A clock in the device is set to double-letter speed, i. E. H. on slowest cycle time. By connecting the adjustable resistors 34 to 37 to 30 to 33, the cycle time in (f be shortened according to the graduation, so that the optimum impact speed is obtained.

Handling of special keys and special codes

The cycle time shortening described can only take place from codes or lever assignments that are included in the Core wiring Fig. 1 are included. All other codes or levers are like double letters treated, d. that is, they get the slow attack sequence.

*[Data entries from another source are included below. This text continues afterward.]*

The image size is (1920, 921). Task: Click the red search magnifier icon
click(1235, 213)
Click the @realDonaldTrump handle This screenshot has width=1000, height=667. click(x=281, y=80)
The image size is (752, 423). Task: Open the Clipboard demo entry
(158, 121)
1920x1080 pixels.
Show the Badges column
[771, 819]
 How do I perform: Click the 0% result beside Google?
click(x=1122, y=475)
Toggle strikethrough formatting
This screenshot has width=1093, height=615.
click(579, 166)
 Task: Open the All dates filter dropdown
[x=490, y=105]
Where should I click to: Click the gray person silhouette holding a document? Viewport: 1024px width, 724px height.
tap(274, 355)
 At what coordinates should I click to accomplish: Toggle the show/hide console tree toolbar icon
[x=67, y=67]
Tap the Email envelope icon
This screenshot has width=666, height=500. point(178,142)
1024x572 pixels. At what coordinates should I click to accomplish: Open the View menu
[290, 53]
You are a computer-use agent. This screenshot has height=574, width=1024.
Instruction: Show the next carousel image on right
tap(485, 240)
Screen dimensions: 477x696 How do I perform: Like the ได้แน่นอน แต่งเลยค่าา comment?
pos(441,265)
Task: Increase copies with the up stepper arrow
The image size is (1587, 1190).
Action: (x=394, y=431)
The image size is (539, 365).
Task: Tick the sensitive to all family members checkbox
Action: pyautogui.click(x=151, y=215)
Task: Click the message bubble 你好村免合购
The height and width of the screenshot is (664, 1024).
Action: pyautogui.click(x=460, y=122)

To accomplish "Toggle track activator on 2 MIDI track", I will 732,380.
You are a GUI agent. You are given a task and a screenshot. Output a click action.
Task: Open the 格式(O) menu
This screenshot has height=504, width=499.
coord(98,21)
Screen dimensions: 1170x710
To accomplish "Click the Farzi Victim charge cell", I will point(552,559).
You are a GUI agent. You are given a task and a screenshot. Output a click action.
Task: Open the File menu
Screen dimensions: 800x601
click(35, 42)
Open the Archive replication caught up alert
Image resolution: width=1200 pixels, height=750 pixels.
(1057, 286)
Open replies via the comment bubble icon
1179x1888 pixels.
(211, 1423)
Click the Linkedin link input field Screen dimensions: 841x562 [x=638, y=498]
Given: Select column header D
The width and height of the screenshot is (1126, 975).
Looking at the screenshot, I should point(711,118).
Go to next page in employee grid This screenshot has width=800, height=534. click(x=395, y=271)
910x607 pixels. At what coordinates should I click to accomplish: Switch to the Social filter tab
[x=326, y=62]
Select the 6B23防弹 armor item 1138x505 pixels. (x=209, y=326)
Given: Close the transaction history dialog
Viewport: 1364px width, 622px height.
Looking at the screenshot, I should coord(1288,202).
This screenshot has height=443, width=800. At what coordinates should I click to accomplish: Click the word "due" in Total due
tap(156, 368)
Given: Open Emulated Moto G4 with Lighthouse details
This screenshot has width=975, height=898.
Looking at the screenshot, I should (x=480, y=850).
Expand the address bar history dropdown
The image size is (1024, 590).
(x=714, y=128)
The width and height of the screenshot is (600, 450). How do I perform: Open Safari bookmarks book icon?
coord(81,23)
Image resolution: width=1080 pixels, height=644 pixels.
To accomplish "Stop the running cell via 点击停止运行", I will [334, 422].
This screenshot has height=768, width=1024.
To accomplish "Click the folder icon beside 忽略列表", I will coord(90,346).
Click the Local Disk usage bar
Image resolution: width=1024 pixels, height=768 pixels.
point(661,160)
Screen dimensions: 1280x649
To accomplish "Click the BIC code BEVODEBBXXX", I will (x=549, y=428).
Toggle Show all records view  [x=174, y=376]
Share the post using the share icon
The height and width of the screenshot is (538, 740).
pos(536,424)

This means that type levers that are used very seldom need Codes are not included in the core arrangement, which is equivalent to a reduction in effort.

Lever and code assignment

A code is assigned to each lever. The order of the cores corresponds to the lever arrangement. The lever position is set by soldering the switch core wires to the corresponding decoding stages (Fig. 3) electronically reproduced.

If the core circuit is built on a pluggable board, then by exchanging the boards /, another lever arrangement or another code ^ can be ignored.

For this 2 sheets of drawing

Claims (3)

ι ο t> i patent claims: 1. Control device for increasing the writing speed of a memory-controlled printing unit with overlapping hinged type levers, with a device for storing a Identification (t ... 10, Fig. 3) for the type lever attached and with a device to compare this identifier with that of the subsequently triggered type lever for control depending on the time sequence of the triggering of the type lever to be struck in succession of their spatial distance in the type lever segment, characterized in that as Storage and comparison device an electrical circuit with a number of the type levers according to their spatial position in the segment associated magnetic memory cores (1 ... 10, Fig. 3) is provided, of which at Each type lever controls a group of several adjacent to its magnetic storage core Magnetic storage cores via a decryption circuit (25, 26) in z. B. negative magnetization it is switchable that a pulse control circuit (27) is provided for triggering a reading process each time a new character is entered, this is done simultaneously with the magnetization of this character assigned group of memory cores, and that the read pulses generated here via a Intermediate memory (28) and a reshaping logic (29) one of the distance between the type lever to be struck from the previously posted equivalent resistance combination (34 to 37) to one of the The clock generator (41) which determines the working cycle of the machine is switched on, so that its cycle sequence is shortened according to the distance between the type lever mentioned. 2. Control device according to claim 1, characterized in that the group of magnetic cores assigned to the individual magnetic cores (1 ... 10, Fig. 3) of the different type levers has the same spatial arrangement for all type levers and that the reading process is carried out by means of a magnetizing current ( Ix, Iy) when activating a type lever, the opposite current (Ir) through all magnetic cores occurs, so that during the reading process only as many magnetic cores can be reset to generate a pulse on the reading lines (11 to 14) assigned to these cores as the distance between the type lever of the The newly entered character from the type lever corresponds to the character previously posted. 3. Control device according to one of claims 1 and 2, characterized in that the magnetic memory cores are arranged on an electrical plug-in board.